L’obiettivo della scorso anno era gareggiare con costanza in Coppa del Mondo e ottenere i tuoi primi punti; qual è ora il tuo prossimo passo?
«Vorrei essere più costante nei risultati, senza troppi alti e bassi. In OPA Cup la costanza c’è, ma in Coppa del Mondo non riesco a trovare continuità. Per quanto riguarda gli obiettivi, vorrei partecipare al Tour de Ski e fare bene. Poi ci sono i Mondiali, nei quali ho puntato la 50km in classico, anche se ancora mi è rimasta sullo stomaco quella dello scorso anno a Holmenkollen».  

Essendo nato a Tesero, cosa significherebbe per te partecipare al Tour de Ski?
«Se fosse una stagione normale, sarebbe un’esperienza veramente unica poter gareggiare sulla pista di casa e davanti alla gente che mi conosce da sempre. Purtroppo sappiamo che quest’anno non ci sarà pubblico, ma esserci sarebbe ugualmente bello perché potrei gareggiare sulle piste dove mi alleno tutti i giorni, che conosco a memoria. Inoltre mi farebbe comprendere fino in fondo di aver fatto tanti passi avanti da quando proprio a Tesero ho messo per la prima volta gli sci ai piedi. Gareggiare lì contro campioni come Bolshunov e Klæbo sarebbe un sogno».  

Come stai vivendo le tante incertezze sulla prossima stagione?
«È tutto così imprevedibile, che un po’ mi fa paura. Non sappiamo ciò che potrà accadere, se rischiamo di veder chiusa la stagione come già successo lo scorso anno.

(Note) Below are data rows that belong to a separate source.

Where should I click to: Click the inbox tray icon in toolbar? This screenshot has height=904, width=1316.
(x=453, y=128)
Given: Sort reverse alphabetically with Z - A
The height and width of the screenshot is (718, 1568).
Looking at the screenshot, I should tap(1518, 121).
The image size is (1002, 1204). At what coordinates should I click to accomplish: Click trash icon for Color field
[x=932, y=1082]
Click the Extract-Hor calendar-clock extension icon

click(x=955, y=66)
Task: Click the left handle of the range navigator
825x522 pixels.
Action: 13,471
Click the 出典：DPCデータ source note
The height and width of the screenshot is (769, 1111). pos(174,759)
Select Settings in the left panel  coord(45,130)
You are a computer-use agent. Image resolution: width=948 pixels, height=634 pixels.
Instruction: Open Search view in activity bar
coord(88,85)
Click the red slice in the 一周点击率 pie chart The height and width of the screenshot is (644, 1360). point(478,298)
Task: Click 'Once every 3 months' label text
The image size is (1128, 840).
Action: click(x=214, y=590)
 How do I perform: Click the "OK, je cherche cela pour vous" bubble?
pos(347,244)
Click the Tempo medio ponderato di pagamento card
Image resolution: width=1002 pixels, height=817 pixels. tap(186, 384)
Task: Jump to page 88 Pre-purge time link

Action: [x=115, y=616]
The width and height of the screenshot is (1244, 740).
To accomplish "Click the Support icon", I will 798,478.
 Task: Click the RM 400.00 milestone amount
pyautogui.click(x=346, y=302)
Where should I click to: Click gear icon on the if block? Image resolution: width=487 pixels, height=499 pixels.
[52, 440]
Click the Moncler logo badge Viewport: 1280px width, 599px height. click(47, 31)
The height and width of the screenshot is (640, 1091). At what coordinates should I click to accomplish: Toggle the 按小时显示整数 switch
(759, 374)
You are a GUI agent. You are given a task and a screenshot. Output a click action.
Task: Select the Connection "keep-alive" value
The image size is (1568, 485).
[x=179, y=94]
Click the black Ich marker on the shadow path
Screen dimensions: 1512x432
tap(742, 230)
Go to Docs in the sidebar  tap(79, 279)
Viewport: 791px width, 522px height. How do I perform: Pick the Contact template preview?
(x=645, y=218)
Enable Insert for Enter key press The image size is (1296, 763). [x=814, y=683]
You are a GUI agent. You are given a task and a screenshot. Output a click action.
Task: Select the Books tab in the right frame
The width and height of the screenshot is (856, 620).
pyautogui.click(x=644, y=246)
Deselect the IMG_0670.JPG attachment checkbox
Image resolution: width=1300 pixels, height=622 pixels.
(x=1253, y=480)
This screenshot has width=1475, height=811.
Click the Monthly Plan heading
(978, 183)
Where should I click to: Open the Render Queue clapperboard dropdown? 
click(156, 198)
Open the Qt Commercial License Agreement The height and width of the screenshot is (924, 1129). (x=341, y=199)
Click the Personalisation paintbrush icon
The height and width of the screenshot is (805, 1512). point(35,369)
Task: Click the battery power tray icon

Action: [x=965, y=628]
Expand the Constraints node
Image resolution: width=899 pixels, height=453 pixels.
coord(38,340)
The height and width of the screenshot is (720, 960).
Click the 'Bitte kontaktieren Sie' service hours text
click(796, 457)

Sono però convinto che ognuno di noi possa fare la sua parte per far andare avanti le cose, stando attenti e rispettando le norme che ci sono state date».

Parlaci della squadra Milano-Cortina 2026.
«Siamo veramente un bel gruppo, andiamo tutti d’accordo e ci aiutiamo a vicenda. Alcuni di noi rendono meglio su alcune cose, altri invece sono più performanti in altre e ciò porta a tirarci sempre un po’ il collo. Fuori dalla pista poi regna una bellissima atmosfera, anche con il gruppo femminile. Stiamo lavorando molto bene, anche grazie all’impegno dei nostri allenatori. Speriamo che tutto questo porti i suoi frutti».

Il nome della tua squadra porta il pensiero a quelle Olimpiadi del 2026, che vedranno la tua Tesero ospitare le gare di sci di fondo. Cosa significherebbe per te esserci?
«Far parte di una squadra denominata Milano-Cortina 2026 mi dà ancora maggiori motivazioni. L’obiettivo è ovviamente arrivare a quelle Olimpiadi e guadagnarsi la convocazione, perché credo che ogni atleta sogni di partecipare alle Olimpiadi sulla propria pista di casa. Sarebbe ancora più bello ottenere poi un bel risultato. Darò tutto per esserci, anche perché sento di doverlo a chi ha creduto sempre in me e mi sta ancora aiutando, a partire dalla mia famiglia, i miei allenatori, il Centro Sportivo Esercito, che mi ha sempre sostenuto in questi anni, e il Trentino che mi sponsorizza».